Location:
Colorado Springs, Colorado
Founded:
2004

www.absolute-machine.com

Colorado Springs, Colorado

Founded: 2004

Privately owned

Employees: 6

Industry: Contract Manufacturing

Products: Machined parts

It’s been a long and difficult road for President/Owner Nona Womack, but she believes her job shop has turned a corner.

Though Absolute Machine officially has only been around since 2004, Womack started in the machine shop business with her husband, Ed, more than 40 years ago.

Though they had different businesses over the years, including an air purifier company and a modular fixturing one, “we’ve always been a job shop in addition to whatever other product we had,” Womack says. The formation of Absolute Machine was basically just a name change, she says.

Working with her husband was “awesome,” she says. “People liked him. He ran the shop and I took care of the office and the gofer work, and it worked out really well.”

But Ed died in late 1992. “I’ve struggled ever since to go on without him,” Womack says.

The industry is a male-dominated one, so there was “the good old boys network” to break into, she says. “People thought, well, she’s a woman, she doesn’t know anything about this business.” The company was also in debt when her husband died.

“But I had faith in the company and what it could do given the right people,” Womack says. “So I hung in there, and now it has turned around, and now it is profitable.”

The business model is a simple one. “We are what they call a job shop,” Womack says. Orders range in units “anywhere from one to 100, or even 1,000. We normally don’t run much in the hundreds, but we’re absolutely set up to do that.” Absolute Machine also works with a variety of materials, she says, from plastics to alloys to exotic materials.

Absolute Machine and its previous incarnations have produced parts for sectors including automotive, aerospace, computers, food processing, medical and “just about any industry you could name,” Womack says. She has bought several new machines in the last few years, such as a water jet, to increase the company’s capabilities.

The company also upgraded its accounting system and secured ISO 9001 certification. It’s now working on AS9100 certification so it can do more work for the aerospace industry. “We should obtain it by the end of this year,” Womack says.

Challenges: “Over the years, it’s always the same challenge: It’s personnel,” Womack says. “It’s harder and harder to find people that, No. 1, want to work, and No. 2, know how to work.”

It’s particularly challenging for a job shop like hers where variety is the norm, Womack says. “It’s a new world every day just about, so you need somebody who’s versatile.

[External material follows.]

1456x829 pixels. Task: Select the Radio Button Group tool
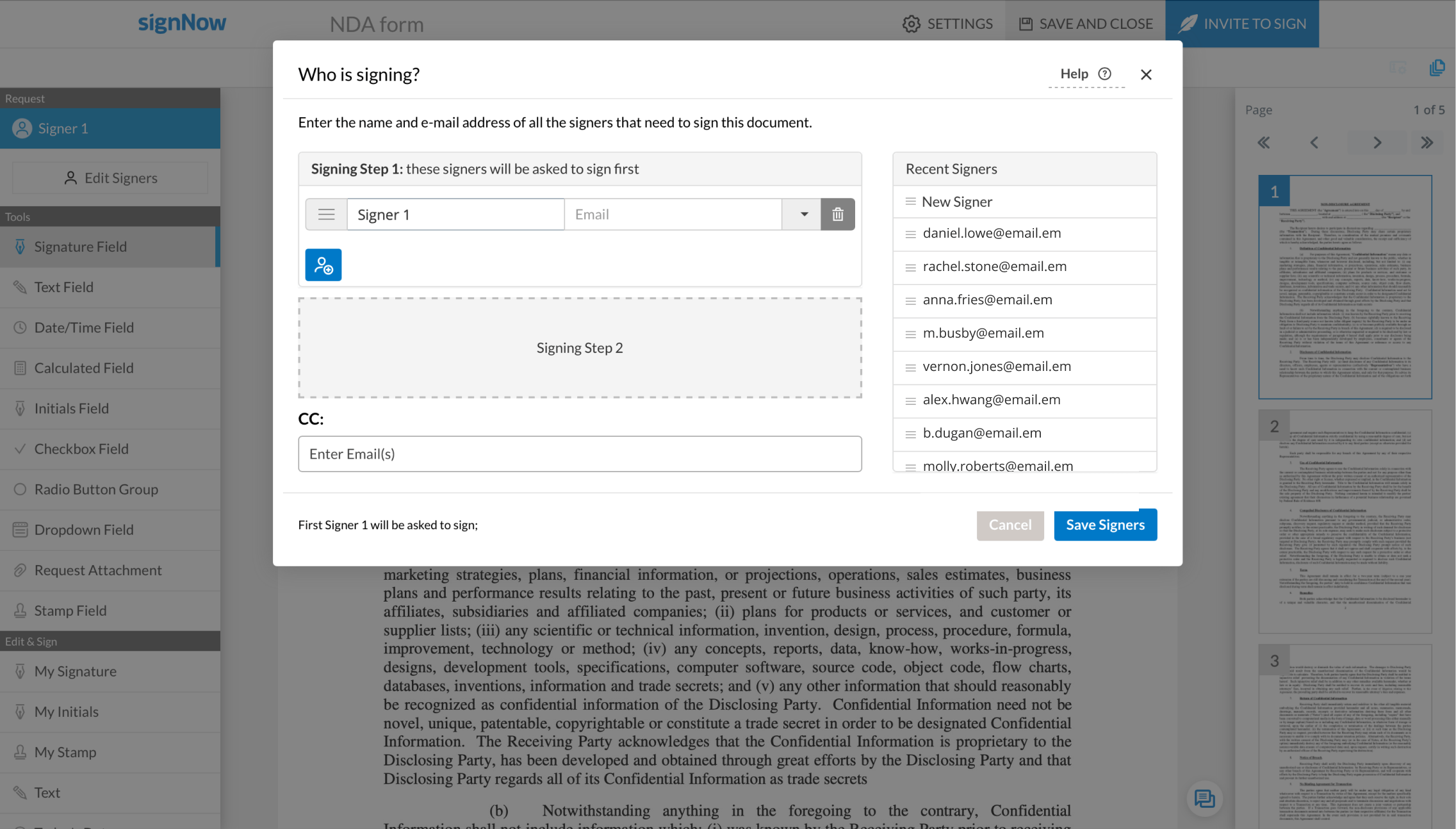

They can’t just be a mill operator or a lathe operator. They have to go from one to another, and from a manual machine to a CNC.”

Opportunities: “We’ve made several contacts with companies recently that say they’re looking for new vendors, so we anticipate more growth this year,” Womack says.

Among sectors that hold promise, “I’m told the gas and oil industry is still a good one. Mining is another area that we haven’t really touched heavily, so that’s another area we’re wanting to look that. Outside of that, we really do close-tolerance, precision work, so anyone who has that kind of a need, we can handle that for them.”

Needs: Marketing is an area that the company lacks. “We don’t have a salesperson; my late husband was the salesperson,” Womack says. “Basically our business is word of mouth.”

There’s also Absolute Machine’s website and Womack is working on getting involved on social media such as LinkedIn, “and making calls when we hear of work available. We have some primary customers, but they ebb and flow also, so we’re looking, of course, to maintain a more regular workload.”